Unfortunately, the plight of former mining communities, the hazards of associated radioactive mine waste and and the health of an older generation of miners and their families have been largely forgotten. If you search in Google under Gordon Edwards, you can see in a video where he talks about the dangers uranium mining for Mining Watch Canada.
Recently, I asked Janice Martell, heading up the McIntyre Powder Project, if she had been able to locate any miners from Uranium City. I thought the aluminum dust had been blown into miners' lungs until the mine closure in 1981. Many of them were only in their twenties. She replied, “It is sadly not surprising to see how many deaths are related to uranium mining. The few miners and families that I speak to who were from Uranium City all tell me that everyone they know from the mining days is dead. Several of the Elliot Lake guys said the same thing -'all of my friends are gone.' ”
The bogus claim of the industry was that aluminum dust protected the miners' lungs from silicosis. In reality, the aluminum deposited in nerve ganglia leading to a syndrome of diseases, cancers, early dementia and death. Their lungs blackened with aluminum dust confused compensation claims to save the companies and the compensation boards money. The miners in miserable health, many in poverty, died prematurely.

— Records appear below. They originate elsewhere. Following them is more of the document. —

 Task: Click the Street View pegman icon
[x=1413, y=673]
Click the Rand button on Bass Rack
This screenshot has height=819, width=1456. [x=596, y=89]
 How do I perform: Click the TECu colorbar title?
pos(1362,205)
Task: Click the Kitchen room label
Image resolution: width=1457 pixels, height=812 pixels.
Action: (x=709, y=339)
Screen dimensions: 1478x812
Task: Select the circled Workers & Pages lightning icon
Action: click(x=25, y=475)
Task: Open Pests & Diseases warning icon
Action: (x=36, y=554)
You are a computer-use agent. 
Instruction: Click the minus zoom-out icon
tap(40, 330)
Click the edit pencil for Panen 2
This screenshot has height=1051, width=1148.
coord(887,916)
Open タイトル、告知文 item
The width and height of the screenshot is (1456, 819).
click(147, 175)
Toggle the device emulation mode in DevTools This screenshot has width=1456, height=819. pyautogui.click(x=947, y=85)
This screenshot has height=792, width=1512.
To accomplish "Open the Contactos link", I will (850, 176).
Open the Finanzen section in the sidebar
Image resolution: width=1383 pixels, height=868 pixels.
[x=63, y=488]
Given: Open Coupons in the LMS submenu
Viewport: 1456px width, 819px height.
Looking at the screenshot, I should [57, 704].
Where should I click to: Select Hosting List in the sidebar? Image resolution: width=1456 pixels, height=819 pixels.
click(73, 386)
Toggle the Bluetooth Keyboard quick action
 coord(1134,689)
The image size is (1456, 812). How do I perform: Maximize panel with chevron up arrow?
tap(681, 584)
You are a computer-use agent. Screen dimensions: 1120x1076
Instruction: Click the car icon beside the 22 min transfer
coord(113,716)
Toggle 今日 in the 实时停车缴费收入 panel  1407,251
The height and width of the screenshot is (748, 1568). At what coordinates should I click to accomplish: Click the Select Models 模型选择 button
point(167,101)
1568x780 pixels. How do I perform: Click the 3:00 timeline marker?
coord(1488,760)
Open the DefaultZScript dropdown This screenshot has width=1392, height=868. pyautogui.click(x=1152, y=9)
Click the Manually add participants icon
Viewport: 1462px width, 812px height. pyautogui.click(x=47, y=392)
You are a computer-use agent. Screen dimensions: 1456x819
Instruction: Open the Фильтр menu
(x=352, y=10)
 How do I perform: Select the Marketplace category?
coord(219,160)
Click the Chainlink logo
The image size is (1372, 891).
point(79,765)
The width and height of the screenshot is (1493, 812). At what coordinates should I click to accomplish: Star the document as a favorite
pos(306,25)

There is a cultural and geographic divide in the nuclear industry. Even though they produce the most toxic waste known to man, the nuclear establishment down at the reactors, highly educated and extremely well paid, likes to whitewash itself as clean and even green. They work in “Laboratories” and in public wear spotless overalls and white hats. After being coached by public relations experts, sometimes they fly north professing great love for the mosquitoes and reassuring us that all their radioactive waste is eternally safe. “Trust us! We're the answer to climate change.” A little ratepayers cash helps to spread the goodwill.
Paradoxically, they disavow their relationship to their mining and milling cousins, the people who get the ore out of the ground and then do the refining. They leave the carbon footprint. Ironically, the nuclear experts then like to bury radioactive fuel rods back underground, in chambers created by miners. No dumps here. The word is “repository.” In time, like the mines, they would like to forget about it. Out of sight – out of mind. The history of the north.
The article entitled ”Memorial to Elliot Lake's uranium miners now complete” in Northern Ontario Business, May 26, 2021 and unveiling video is available online. It was welcome to see the third and final piece of a trilogy sculpted by artist Laura Brown Breetvelt acknowledging the contribution of miners. Likely, a number of the miners listed on the tablets had also spent some time in Uranium City.
The author, Paul Filteau, originally from Kirkland Lake flew to Uranium City in February, 1983 for the Employment Development Branch, Government of Canada to assist unemployed workers in the applications for job creation projects. At present he is very concerned with the siting of a deep nuclear repository for high level nuclear waste, west of Ignace in Northern Ontario.